Yo no sé si 5 mil pesos de la época eran mucho o poco dinero, pero esa camiseta era, desde ese momento, mi posesión más valiosa. Con ella puse por primera vez un pie en el Campín. Entramos afanados, el partido estaba por comenzar. Oriental general era nuestra tribuna. Nos apresuramos a acomodarnos, pero algo no estaba bien; alrededor sólo había gente vestida de verde y blanco. Un policía se nos acercó y nos sugirió ver el partido del otro lado de oriental, al sur donde se hace la gente de Santa Fe, nos explicó. Era información nueva para los 3. Así que de nuevo corrimos a nuestro reducto y al ver que esta vez estábamos rodeados camisetas albirrojas, supimos que estábamos en el lugar correcto.

Antes de comenzar el partido David “La Cachaza” Hernández, se acercó a saludar a la tribuna donde estábamos, no por nada lo apodaban “el ídolo de oriental”. Fue un momento mágico, bueno, todo el día lo fue. Y empezó el partido; el Cali era el campeón vigente y Santa Fe trasegaba por la mitad de la tabla, con suerte. Por eso no es de extrañar que los azucareros ganaran 2-1. Para mi papá y mi tío fue decepcionante que mi primera vez en el estadio hubiera sido una derrota; para mí fue uno de los días más felices de mi vida, inolvidable, finalmente ahora tenía una camiseta de mi equipo y “Cachaza” me había saludado, porque yo, en mi inocencia, estaba convencido que ese saludo era para mí. 

Pero el día, o mejor ya la noche, porque ya había anochecido, me guardaba una sorpresa más: parados sobre la carrera 30 esperaban un taxi, como mortales cualesquiera, Agustín Julio e Hilario Cuenú. Los abordamos, o mejor mi tío y mi papá los abordaron, porque yo estaba petrificado de los nervios, para que me saludaran, lo que ambos hicieron amablemente, con un fuerte apretón de manos y un autógrafo, que desafortunadamente extravié. Pero la gigantesca mano de Julio apretando mi diminuta mano es otro recuerdo imborrable.

Aún conservo esa camiseta.
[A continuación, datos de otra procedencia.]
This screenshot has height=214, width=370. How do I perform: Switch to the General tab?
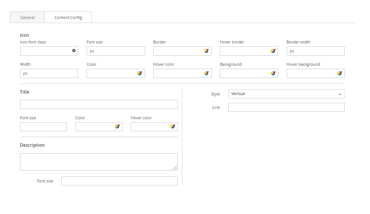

Cuando abro el closet y la veo, junto a las demás que he ido acumulando con los años, no puedo evitar que una sonrisa se esboce en mi rostro porque inmediatamente me hace evocar ese día tan feliz. Todavía comparto con mi papá y con mi tío esta pasión; de cuando en vez vamos al estadio y siempre sale a relucir la anécdota de cuando me llevaron por primera vez y terminamos metidos en la tribuna del Cali.